* [ENTRIES PROVIDED]:

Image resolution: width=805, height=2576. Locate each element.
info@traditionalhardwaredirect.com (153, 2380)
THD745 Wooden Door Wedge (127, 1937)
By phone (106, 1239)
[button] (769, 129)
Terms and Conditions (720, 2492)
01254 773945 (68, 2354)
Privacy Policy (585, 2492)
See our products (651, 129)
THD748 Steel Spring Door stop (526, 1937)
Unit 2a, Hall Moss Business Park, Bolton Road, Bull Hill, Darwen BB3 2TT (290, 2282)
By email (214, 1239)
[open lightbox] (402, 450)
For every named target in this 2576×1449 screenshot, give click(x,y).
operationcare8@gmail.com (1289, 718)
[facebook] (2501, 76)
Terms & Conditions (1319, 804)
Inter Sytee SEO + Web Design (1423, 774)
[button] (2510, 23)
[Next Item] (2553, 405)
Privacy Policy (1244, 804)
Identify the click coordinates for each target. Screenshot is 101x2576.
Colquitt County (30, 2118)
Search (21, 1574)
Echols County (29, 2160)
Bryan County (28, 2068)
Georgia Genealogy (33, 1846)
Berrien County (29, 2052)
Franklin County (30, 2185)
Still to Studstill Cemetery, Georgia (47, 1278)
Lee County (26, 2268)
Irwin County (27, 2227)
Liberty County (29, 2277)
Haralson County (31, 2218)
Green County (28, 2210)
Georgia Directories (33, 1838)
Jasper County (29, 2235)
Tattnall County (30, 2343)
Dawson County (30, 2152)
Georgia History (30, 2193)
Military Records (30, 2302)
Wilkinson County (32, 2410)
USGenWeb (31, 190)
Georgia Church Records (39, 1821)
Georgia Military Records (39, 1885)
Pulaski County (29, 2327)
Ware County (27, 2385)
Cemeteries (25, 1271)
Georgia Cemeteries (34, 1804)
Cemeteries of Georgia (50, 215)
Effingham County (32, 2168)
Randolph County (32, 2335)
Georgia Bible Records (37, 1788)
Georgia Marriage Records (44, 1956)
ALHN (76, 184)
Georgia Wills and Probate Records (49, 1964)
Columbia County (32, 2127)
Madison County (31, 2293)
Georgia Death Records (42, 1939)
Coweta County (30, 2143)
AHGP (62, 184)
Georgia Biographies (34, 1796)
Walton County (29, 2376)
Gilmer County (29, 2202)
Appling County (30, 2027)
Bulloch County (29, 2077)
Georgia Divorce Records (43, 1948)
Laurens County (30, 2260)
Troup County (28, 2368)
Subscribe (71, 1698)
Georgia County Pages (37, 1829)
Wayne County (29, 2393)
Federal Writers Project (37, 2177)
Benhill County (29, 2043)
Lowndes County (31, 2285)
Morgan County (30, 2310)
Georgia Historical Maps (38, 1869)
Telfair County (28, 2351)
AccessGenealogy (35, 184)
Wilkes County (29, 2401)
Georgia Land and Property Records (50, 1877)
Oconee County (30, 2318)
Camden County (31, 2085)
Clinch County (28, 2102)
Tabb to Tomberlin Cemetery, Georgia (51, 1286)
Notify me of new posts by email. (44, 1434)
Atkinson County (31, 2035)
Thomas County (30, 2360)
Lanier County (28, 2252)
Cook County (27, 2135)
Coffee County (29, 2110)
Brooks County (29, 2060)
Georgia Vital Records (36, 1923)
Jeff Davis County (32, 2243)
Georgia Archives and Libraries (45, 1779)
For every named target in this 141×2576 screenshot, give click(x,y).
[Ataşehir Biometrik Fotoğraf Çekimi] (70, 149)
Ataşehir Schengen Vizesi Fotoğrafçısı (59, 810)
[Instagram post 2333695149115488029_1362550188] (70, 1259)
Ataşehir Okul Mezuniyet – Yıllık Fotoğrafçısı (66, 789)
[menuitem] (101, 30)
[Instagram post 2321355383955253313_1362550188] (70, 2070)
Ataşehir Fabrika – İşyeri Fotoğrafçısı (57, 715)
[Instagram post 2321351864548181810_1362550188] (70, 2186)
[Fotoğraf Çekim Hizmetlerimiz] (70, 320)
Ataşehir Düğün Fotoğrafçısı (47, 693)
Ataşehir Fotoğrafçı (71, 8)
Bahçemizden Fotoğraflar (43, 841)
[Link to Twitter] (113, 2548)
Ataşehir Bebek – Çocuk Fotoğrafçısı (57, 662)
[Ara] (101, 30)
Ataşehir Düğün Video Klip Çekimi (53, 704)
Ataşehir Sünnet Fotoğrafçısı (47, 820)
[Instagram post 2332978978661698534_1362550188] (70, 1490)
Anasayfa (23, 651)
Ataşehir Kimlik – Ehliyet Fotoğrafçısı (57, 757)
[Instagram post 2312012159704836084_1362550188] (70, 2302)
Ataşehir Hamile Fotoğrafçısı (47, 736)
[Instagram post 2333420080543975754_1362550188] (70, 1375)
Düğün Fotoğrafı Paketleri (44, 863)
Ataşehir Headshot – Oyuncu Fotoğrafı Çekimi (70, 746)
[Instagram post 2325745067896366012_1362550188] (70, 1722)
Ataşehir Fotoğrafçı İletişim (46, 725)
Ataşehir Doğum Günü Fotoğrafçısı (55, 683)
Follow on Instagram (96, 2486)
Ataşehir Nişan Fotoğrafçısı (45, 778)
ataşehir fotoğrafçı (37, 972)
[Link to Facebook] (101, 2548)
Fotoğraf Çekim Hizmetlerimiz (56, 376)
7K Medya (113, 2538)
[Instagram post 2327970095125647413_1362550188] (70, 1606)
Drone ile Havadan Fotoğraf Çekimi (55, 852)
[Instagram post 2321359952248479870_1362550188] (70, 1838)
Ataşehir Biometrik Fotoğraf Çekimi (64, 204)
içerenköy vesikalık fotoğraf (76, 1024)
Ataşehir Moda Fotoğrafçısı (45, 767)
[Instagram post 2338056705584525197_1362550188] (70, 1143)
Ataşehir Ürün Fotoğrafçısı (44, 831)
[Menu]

* [ACTION ITEM]:
Whenever a line of the records holds the string "email", pick it out and copy it.

* [EXERCISE RESPONSE]:
By email (214, 1239)
Notify me of new posts by email. (44, 1434)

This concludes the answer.